After high school, she started a degree at the University of Otago in film and psychology. She did not complete the degree, instead going overseas to work in Melbourne and London in hospitality. In 2006 she decided to train as a journalist and completed a qualification at Massey University.

== Career ==
O'Brien's first journalism role after graduating was at Radio Active in Wellington before joining MediaWorks New Zealand in 2007, firstly on the assignments desk, before moving into reporting for the breakfast and late-night news programmes.

In 2016 she was assigned the role of European correspondent for Newshub, the news division of MediaWorks. In 2018, she returned to Wellington and became Newshub's political editor, succeeding Patrick Gower. Her style of journalism, according to Gower, is "edgy", and she attracts a lot of criticism due to her high profile.

In October 2020, O'Brien's interview with Jami-Lee Ross, co-leader of the Advance New Zealand party, garnered 7 million views. She was internationally praised by journalists for preventing Ross from mentioning conspiracy theories about the COVID-19 pandemic during the interview.

In November 2021, Mediaworks, O’Brien’s former employer, rehired her to host the breakfast radio show on new talk station Today FM.

She left Discovery and her role at Newshub in January 2022, prior to the launch of Today FM, which launched on 21 March 2022.

O'Brien had appealed against a restraint of trade clause in her Discovery contract, which prevented her from joining Mediaworks for three months. But the Employment Relations Authority rejected her case and ordered O'Brien to pay $2,000 for breaching her employment agreement.

On 30 March 2023, Today FM ceased broadcasting, shortly after O'Brien interrupted the mid-morning Duncan Garner Today show to announce the station's closure, with O'Brien quipping "They have fucked us."

O'Brien and Garner, who had addressed the station's future during the 'Tova' breakfast show, continued to criticise station owners Mediaworks until the show was abruptly taken off air and replaced by automated music. The station's closure was confirmed later that day.
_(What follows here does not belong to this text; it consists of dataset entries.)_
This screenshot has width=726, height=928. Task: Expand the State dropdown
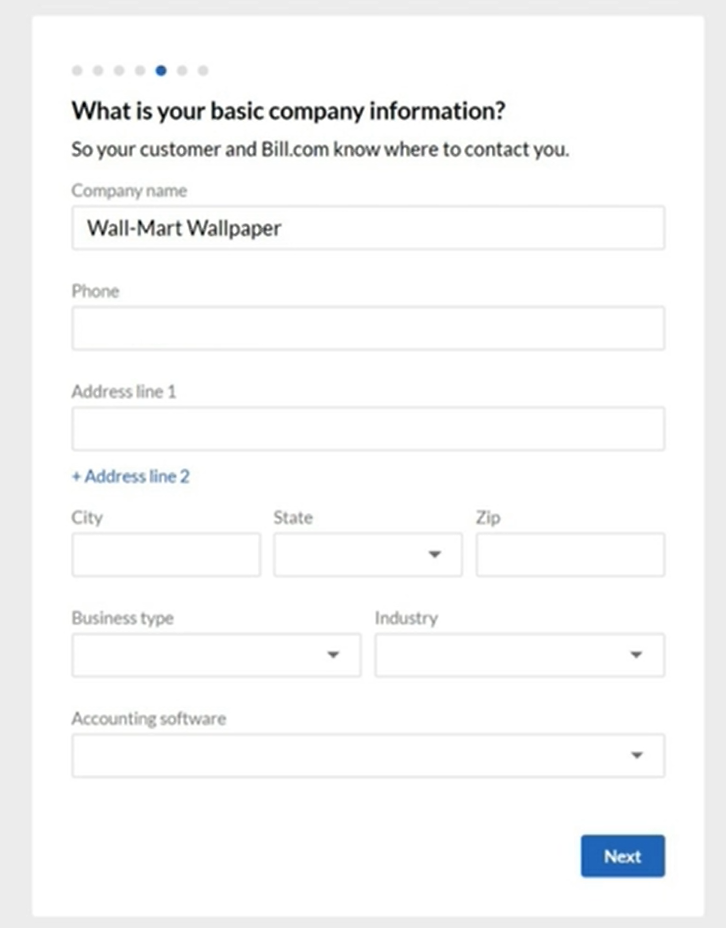click(x=368, y=555)
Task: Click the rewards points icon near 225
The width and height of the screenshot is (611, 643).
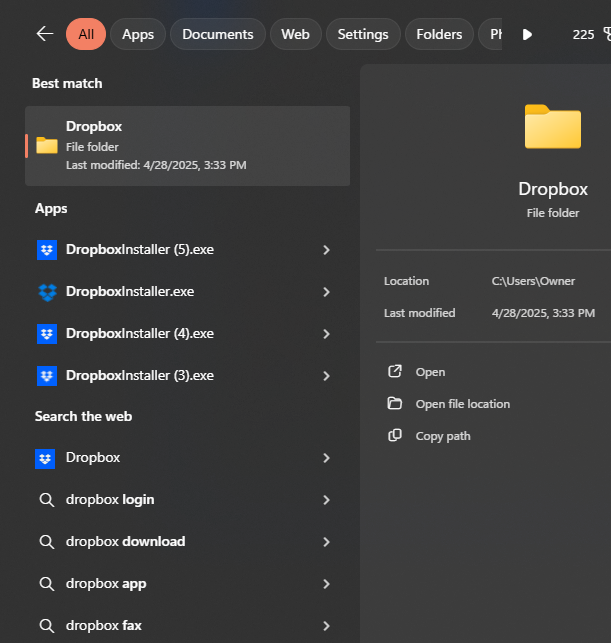Action: (x=606, y=34)
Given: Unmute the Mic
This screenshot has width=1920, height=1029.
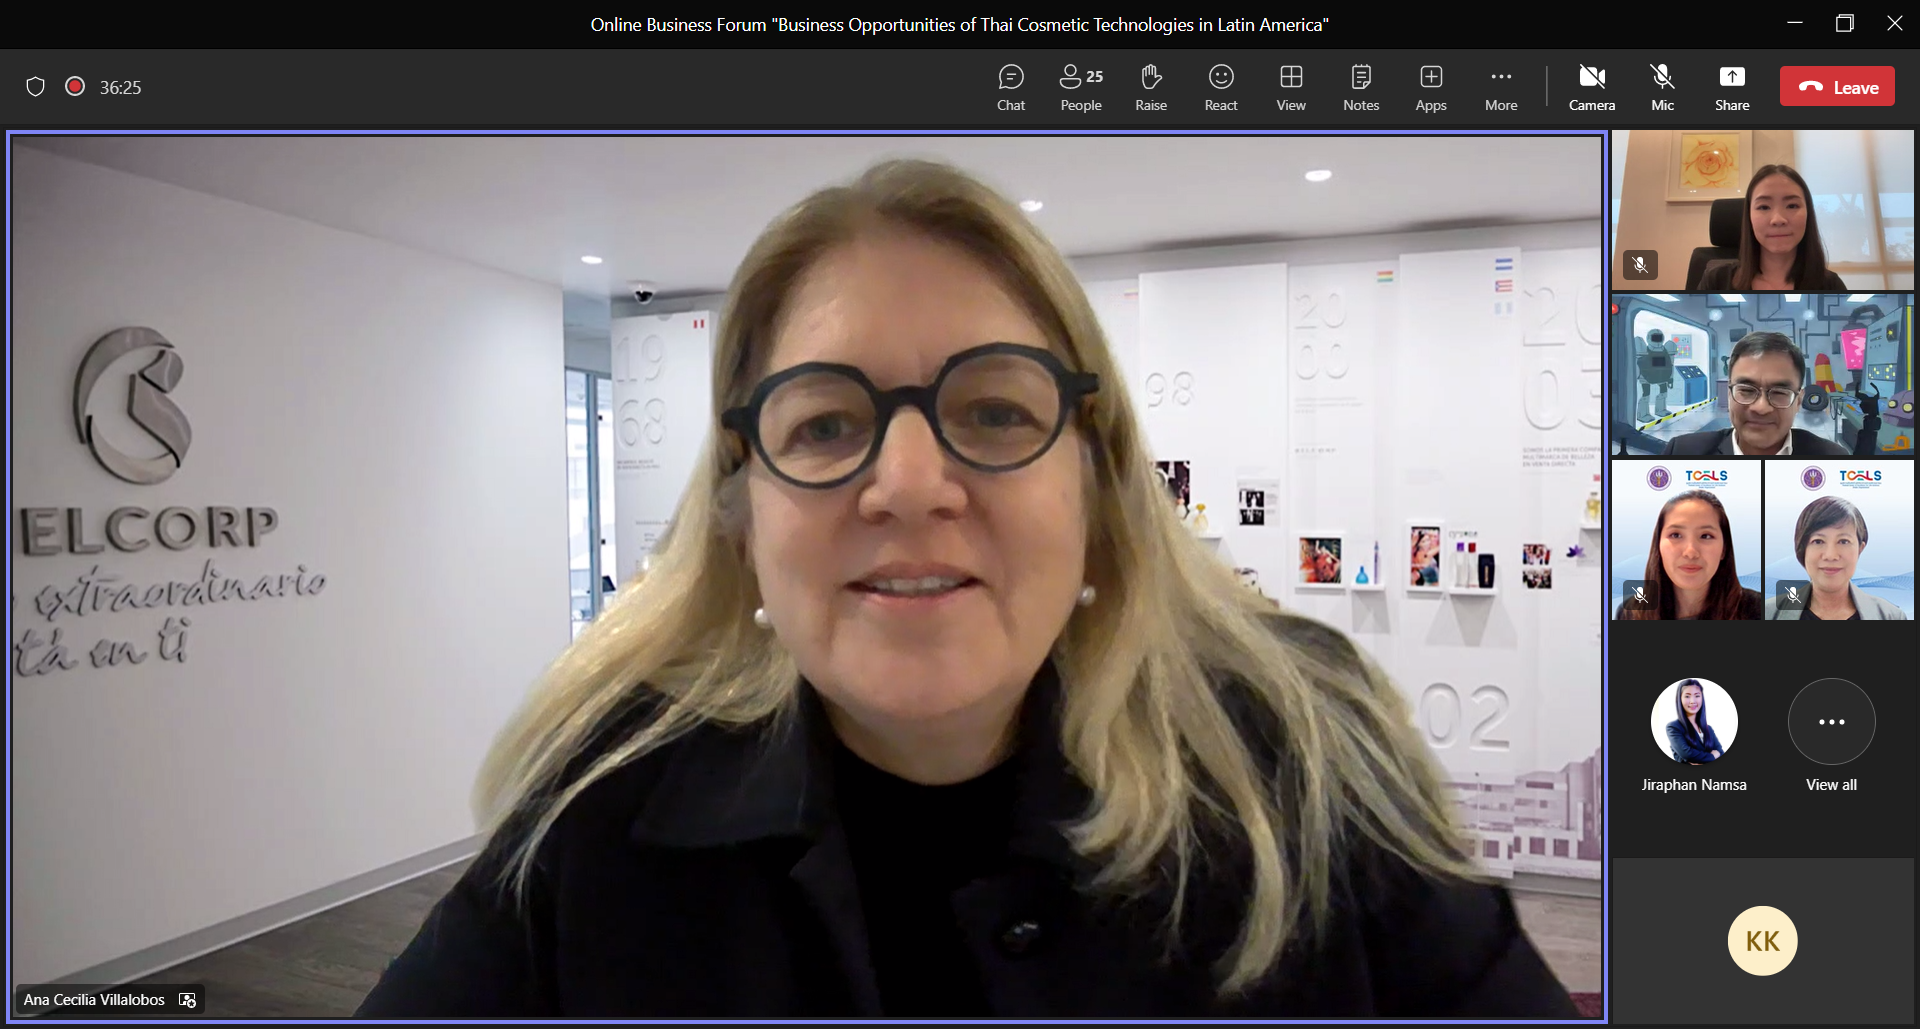Looking at the screenshot, I should pyautogui.click(x=1662, y=87).
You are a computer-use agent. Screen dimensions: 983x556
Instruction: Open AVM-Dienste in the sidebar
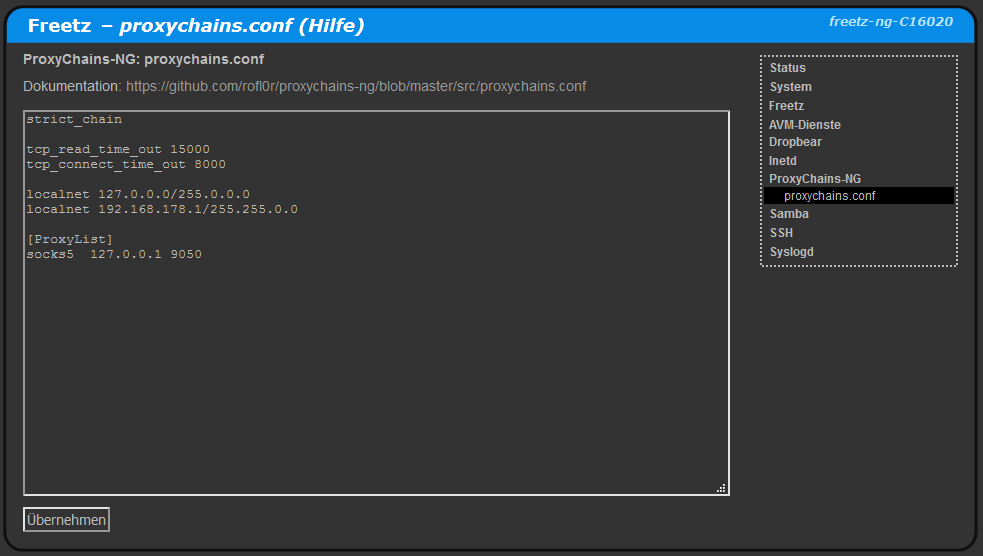[x=804, y=125]
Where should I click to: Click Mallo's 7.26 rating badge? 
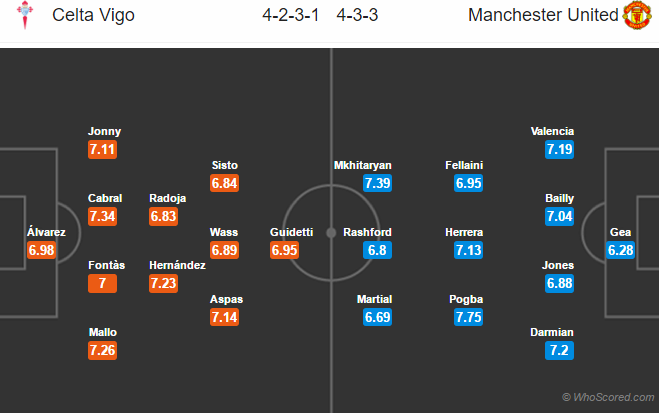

On 19 July 2023, it was announced that O'Brien would be joining New Zealand news publishing firm Stuff Digital as its chief political correspondent.

On 12 August 2023, after an article written by O'Brien about the National Party's election strategy was published, National Party MP Chris Penk made an online comment "Sorry but your poor ratings crashed an entire radio station." Christopher Luxon said the comment was "insensitive and inappropriate" because many people lost their jobs when Today FM closed. Penk apologised for the comment.

On 15 December 2025, TVNZ announced that O'Brien would join the broadcaster's early morning show Breakfast in April 2026.

== Recognition ==
In 2019, O'Brien won the award for Political Journalist of the Year at the Voyager Media Awards. The citation read:

Courageous, tenacious, O'Brien wielded considerable influence on the 2018 political scene with her scoops, as a good member of the fourth estate should. She leads from the lip and is not put off by those who would have her silenced. A true political muckraker.

At the 2021 New Zealand Television Awards O'Brien was awarded Best Presenter: News and Current Affairs for Newshub Nation.

O'Brien went on to win the award for Broadcast Reporter of the Year – News at the Voyager Media Awards for two consecutive years, in 2022 and 2023, and was part of the team that won for Best News Story – Team Coverage, at the 2023 Radio Awards for reporting on the war in Ukraine.

== Personal life ==
O'Brien married TV editor and Beastwars drummer Nathan "Nato" Hickey in 2016 in London; they had known each other since 2006 from Wellington.

She announced in August 2024 that she was expecting a child with her new partner, camera operator Cam Williams. O'Brien gave birth to a baby girl on 10 October 2024, 10 weeks early.